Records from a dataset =
[Start of section]

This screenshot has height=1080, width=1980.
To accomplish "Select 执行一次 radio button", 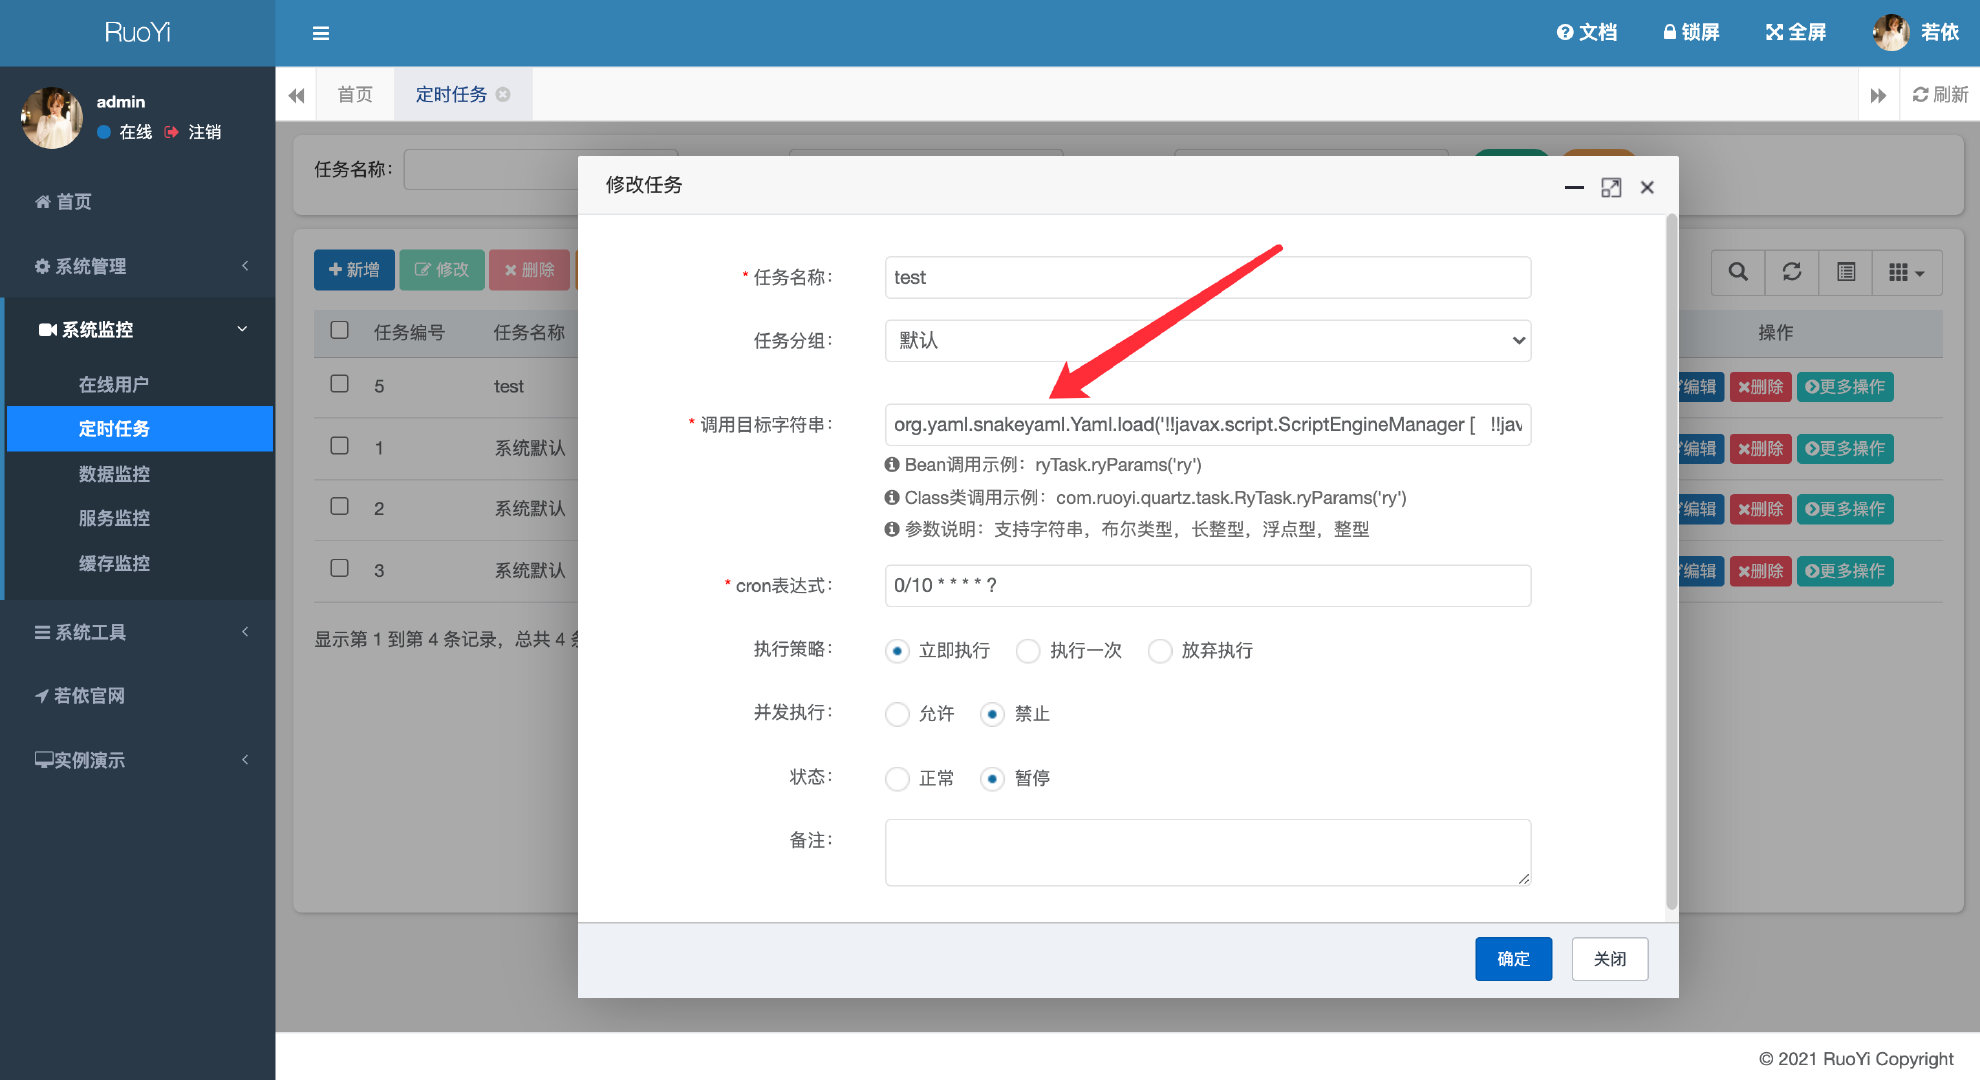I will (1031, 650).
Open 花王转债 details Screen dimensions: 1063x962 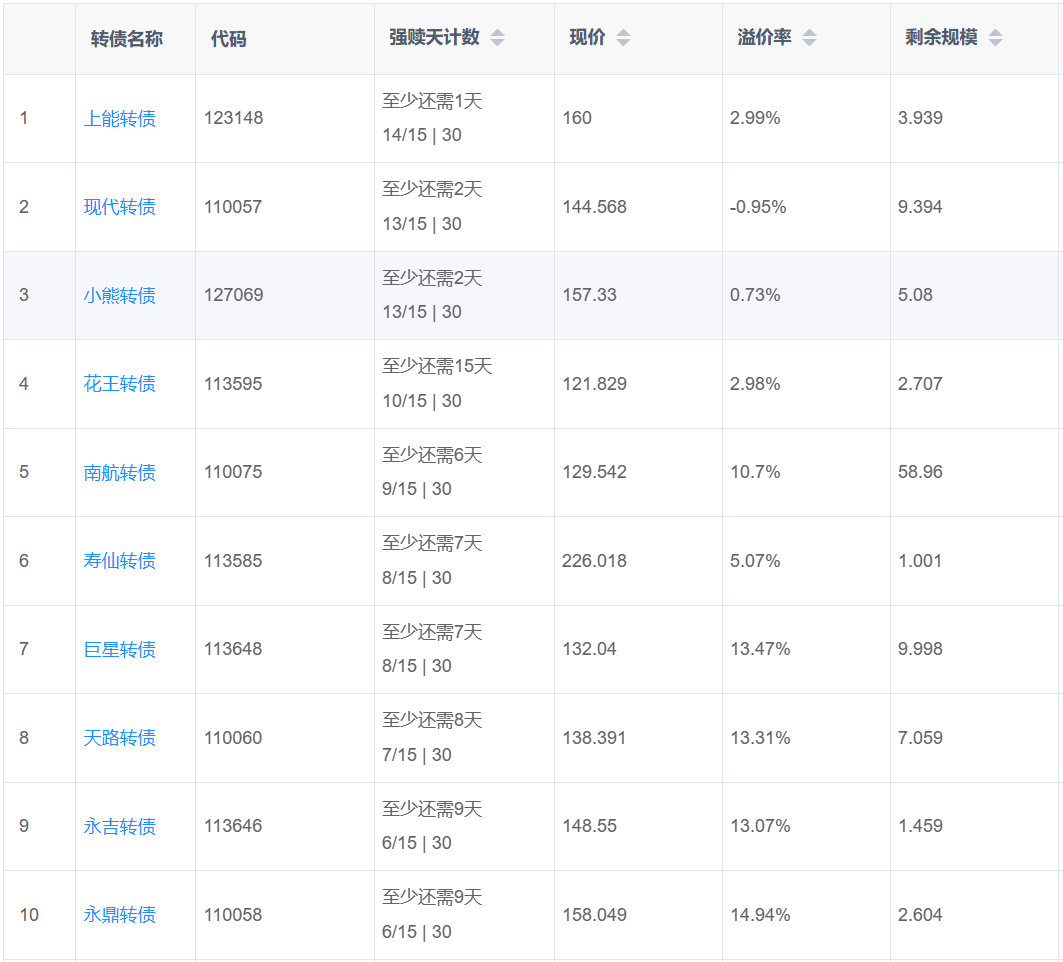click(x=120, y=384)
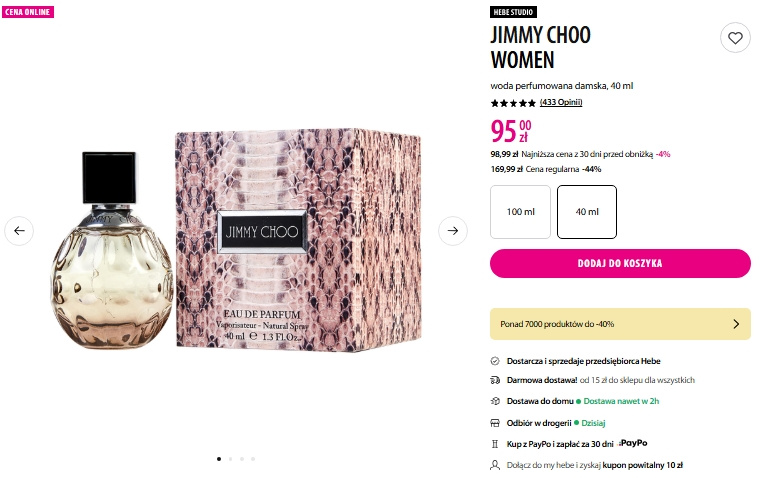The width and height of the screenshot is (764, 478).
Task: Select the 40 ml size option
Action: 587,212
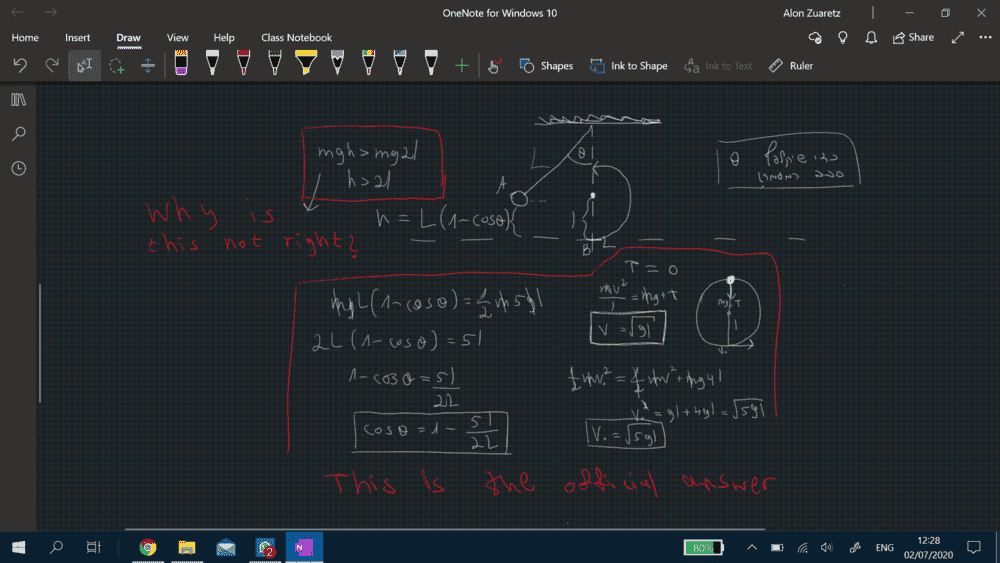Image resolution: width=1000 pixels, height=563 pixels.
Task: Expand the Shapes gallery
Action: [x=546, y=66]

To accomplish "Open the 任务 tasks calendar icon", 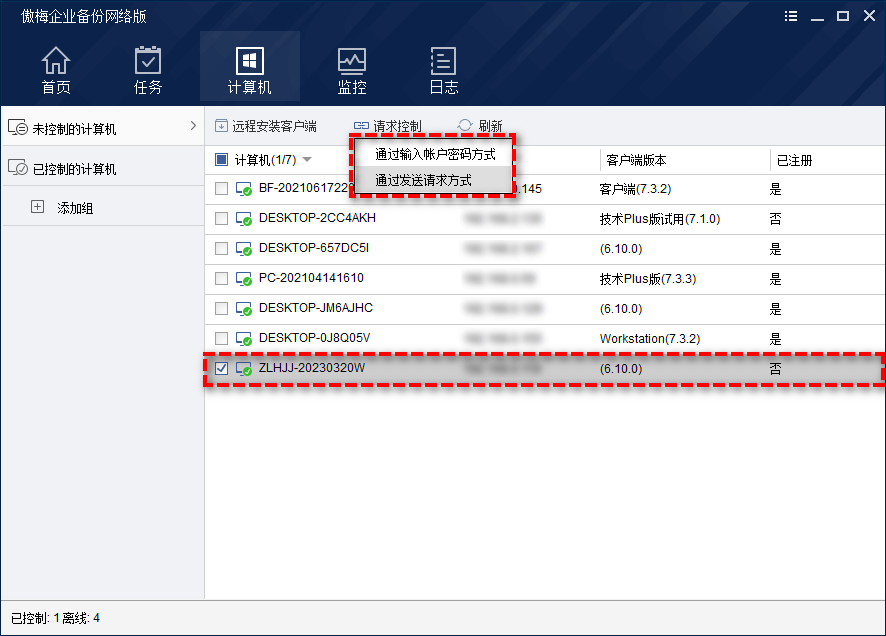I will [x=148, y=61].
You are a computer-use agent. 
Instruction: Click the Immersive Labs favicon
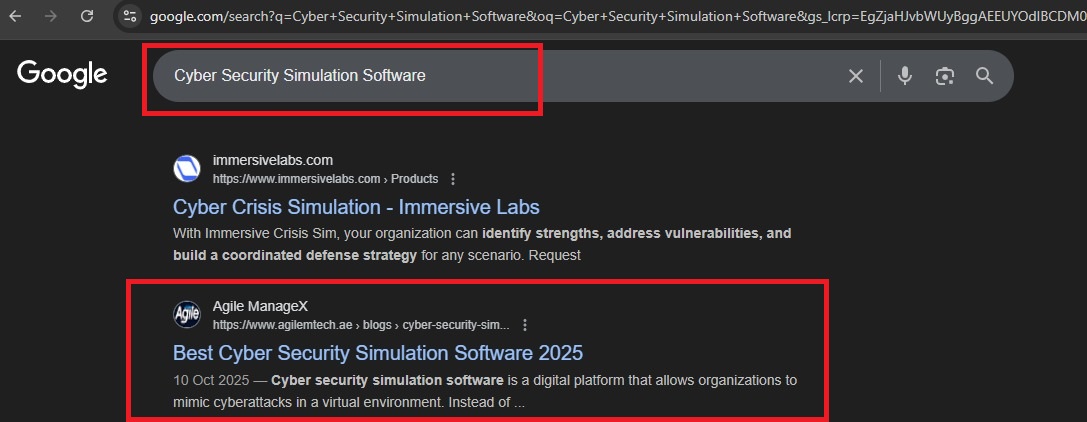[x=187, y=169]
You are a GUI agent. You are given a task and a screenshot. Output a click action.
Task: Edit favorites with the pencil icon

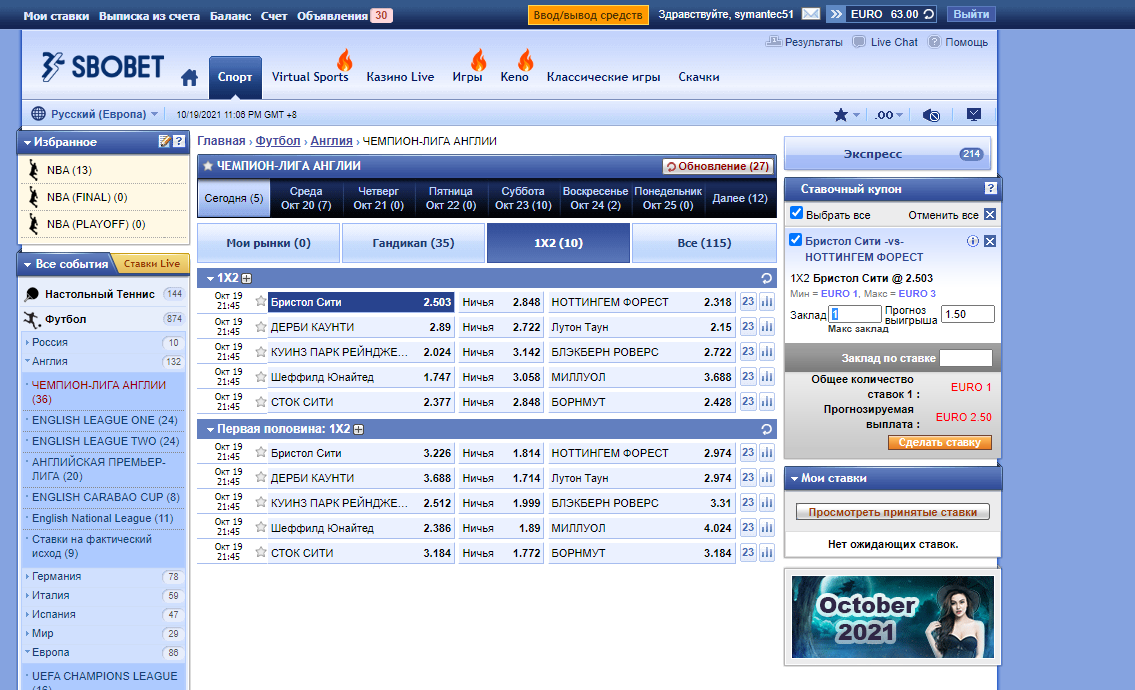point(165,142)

[End of section]

What needs to be done =
All lines from the one containing "Instruction: Click the Immersive Labs favicon" to the last line of the records above, and no others, should be returned unchanged, without pictures.

Solution =
Instruction: Click the Immersive Labs favicon
[x=187, y=169]
You are a GUI agent. You are given a task and a screenshot. Output a click action.
Task: Edit favorites with the pencil icon

point(165,142)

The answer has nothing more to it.